Quote every one of the lines below word for word.

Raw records
※ ※ ※

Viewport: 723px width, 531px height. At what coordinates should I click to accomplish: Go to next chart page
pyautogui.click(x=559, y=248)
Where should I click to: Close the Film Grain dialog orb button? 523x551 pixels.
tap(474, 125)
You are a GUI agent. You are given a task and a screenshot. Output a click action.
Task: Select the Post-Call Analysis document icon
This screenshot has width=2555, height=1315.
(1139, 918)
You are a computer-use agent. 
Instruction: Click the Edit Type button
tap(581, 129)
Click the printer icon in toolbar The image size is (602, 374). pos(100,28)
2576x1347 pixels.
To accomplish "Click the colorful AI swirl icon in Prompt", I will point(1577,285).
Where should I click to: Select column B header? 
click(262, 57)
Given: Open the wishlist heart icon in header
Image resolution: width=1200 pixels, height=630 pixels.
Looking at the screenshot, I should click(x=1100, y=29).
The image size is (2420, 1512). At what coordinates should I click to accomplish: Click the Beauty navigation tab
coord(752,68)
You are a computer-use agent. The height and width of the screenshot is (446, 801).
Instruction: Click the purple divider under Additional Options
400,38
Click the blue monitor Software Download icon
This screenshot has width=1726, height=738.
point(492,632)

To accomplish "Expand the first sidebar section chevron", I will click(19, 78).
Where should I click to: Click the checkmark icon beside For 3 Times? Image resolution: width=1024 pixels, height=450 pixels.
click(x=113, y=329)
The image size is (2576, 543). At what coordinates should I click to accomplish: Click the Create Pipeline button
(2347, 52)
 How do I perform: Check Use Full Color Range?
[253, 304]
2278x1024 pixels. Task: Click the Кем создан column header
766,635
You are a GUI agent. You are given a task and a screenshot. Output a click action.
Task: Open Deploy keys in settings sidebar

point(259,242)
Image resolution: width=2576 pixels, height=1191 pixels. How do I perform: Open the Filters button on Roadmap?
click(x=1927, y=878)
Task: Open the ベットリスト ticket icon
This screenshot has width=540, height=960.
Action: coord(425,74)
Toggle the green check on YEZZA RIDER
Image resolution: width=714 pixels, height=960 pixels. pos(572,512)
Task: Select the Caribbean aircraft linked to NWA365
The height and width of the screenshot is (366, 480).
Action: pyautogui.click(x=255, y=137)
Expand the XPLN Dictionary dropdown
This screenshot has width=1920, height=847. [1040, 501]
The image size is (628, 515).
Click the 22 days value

※ ※ ※

__Problem solution__.
Viewport: 723px width, 531px height. At what coordinates should I click to accomplish: Go to next chart page
pyautogui.click(x=559, y=248)
Where should I click to: Close the Film Grain dialog orb button? 523x551 pixels.
tap(474, 125)
You are a GUI agent. You are given a task and a screenshot. Output a click action.
Task: Select the Post-Call Analysis document icon
This screenshot has width=2555, height=1315.
(1139, 918)
You are a computer-use agent. 
Instruction: Click the Edit Type button
tap(581, 129)
Click the printer icon in toolbar The image size is (602, 374). pos(100,28)
2576x1347 pixels.
To accomplish "Click the colorful AI swirl icon in Prompt", I will point(1577,285).
Where should I click to: Select column B header? 
click(262, 57)
Given: Open the wishlist heart icon in header
Image resolution: width=1200 pixels, height=630 pixels.
Looking at the screenshot, I should click(x=1100, y=29).
The image size is (2420, 1512). At what coordinates should I click to accomplish: Click the Beauty navigation tab
coord(752,68)
You are a computer-use agent. The height and width of the screenshot is (446, 801).
Instruction: Click the purple divider under Additional Options
400,38
Click the blue monitor Software Download icon
This screenshot has width=1726, height=738.
point(492,632)

To accomplish "Expand the first sidebar section chevron", I will click(19, 78).
Where should I click to: Click the checkmark icon beside For 3 Times? Image resolution: width=1024 pixels, height=450 pixels.
click(x=113, y=329)
The image size is (2576, 543). At what coordinates should I click to accomplish: Click the Create Pipeline button
(2347, 52)
 How do I perform: Check Use Full Color Range?
[253, 304]
2278x1024 pixels. Task: Click the Кем создан column header
766,635
You are a GUI agent. You are given a task and a screenshot. Output a click action.
Task: Open Deploy keys in settings sidebar

point(259,242)
Image resolution: width=2576 pixels, height=1191 pixels. How do I perform: Open the Filters button on Roadmap?
click(x=1927, y=878)
Task: Open the ベットリスト ticket icon
This screenshot has width=540, height=960.
Action: coord(425,74)
Toggle the green check on YEZZA RIDER
Image resolution: width=714 pixels, height=960 pixels. pos(572,512)
Task: Select the Caribbean aircraft linked to NWA365
The height and width of the screenshot is (366, 480).
Action: pyautogui.click(x=255, y=137)
Expand the XPLN Dictionary dropdown
This screenshot has width=1920, height=847. [1040, 501]
The image size is (628, 515).
Click the 22 days value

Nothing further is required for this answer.